Omit the pictures and return every entry exactly as written.
○ ○ ○ ○ ○
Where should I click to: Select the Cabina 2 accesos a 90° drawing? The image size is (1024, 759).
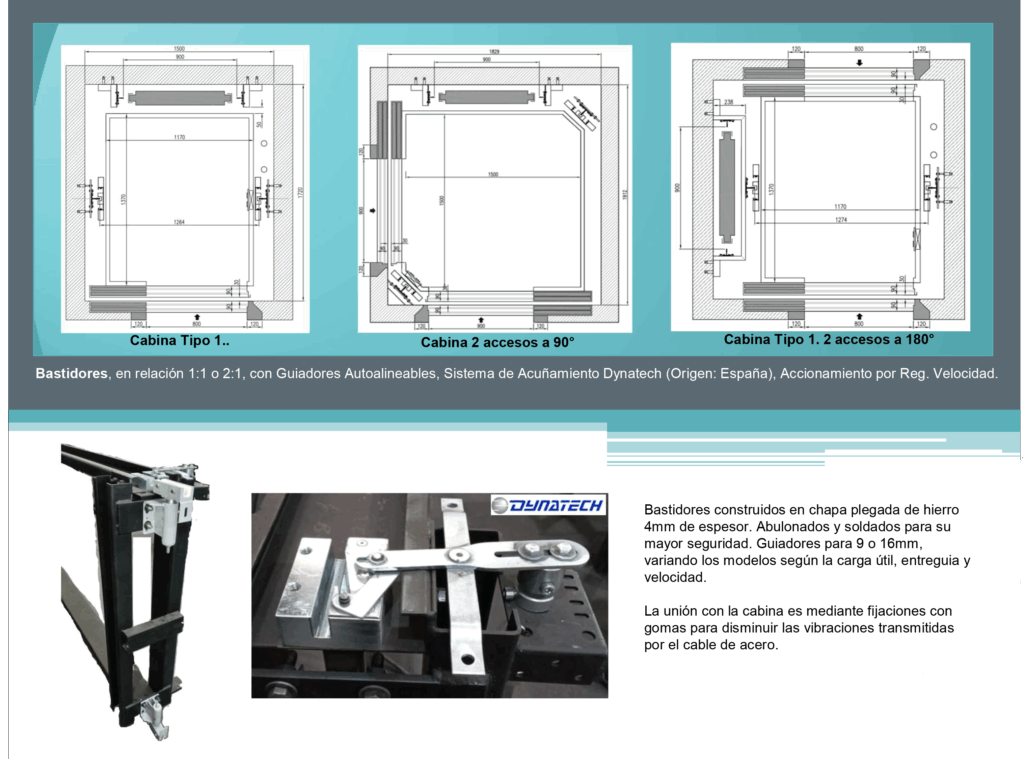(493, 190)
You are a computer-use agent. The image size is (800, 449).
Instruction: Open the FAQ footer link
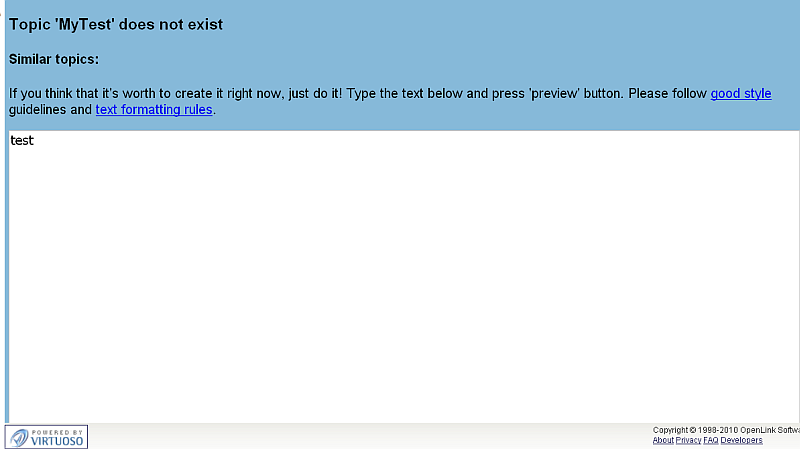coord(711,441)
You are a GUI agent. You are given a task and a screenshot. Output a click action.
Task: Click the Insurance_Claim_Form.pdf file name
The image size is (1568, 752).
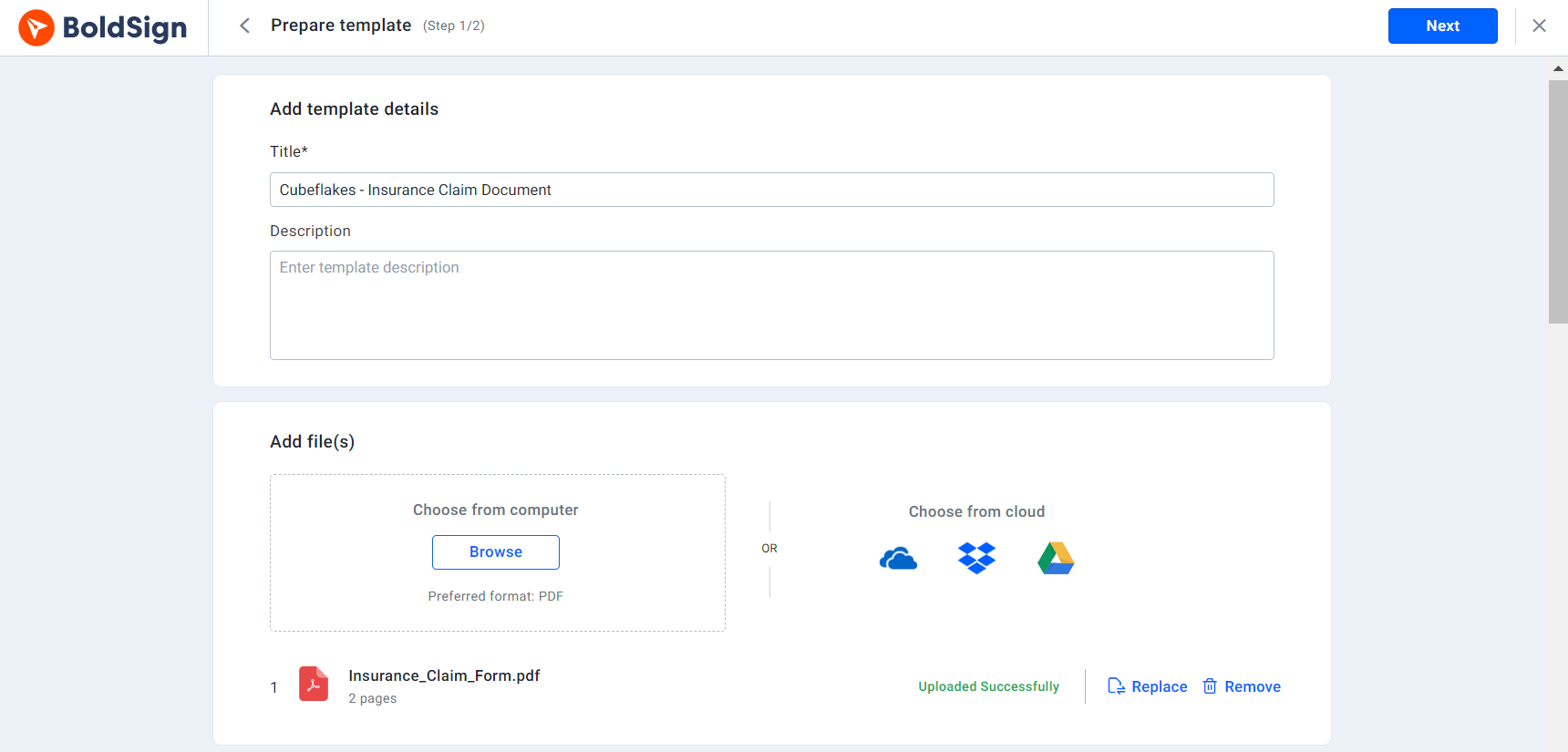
○ ○ ○ ○ ○
### Response for this exercise:
Where should I click to: Select the Cabina 2 accesos a 90° drawing? The image size is (1024, 759).
(493, 190)
You are a computer-use agent. The image size is (800, 449).
Instruction: Open the FAQ footer link
coord(711,441)
You are a GUI agent. You are given a task and a screenshot. Output a click action.
Task: Click the Insurance_Claim_Form.pdf file name
The image size is (1568, 752).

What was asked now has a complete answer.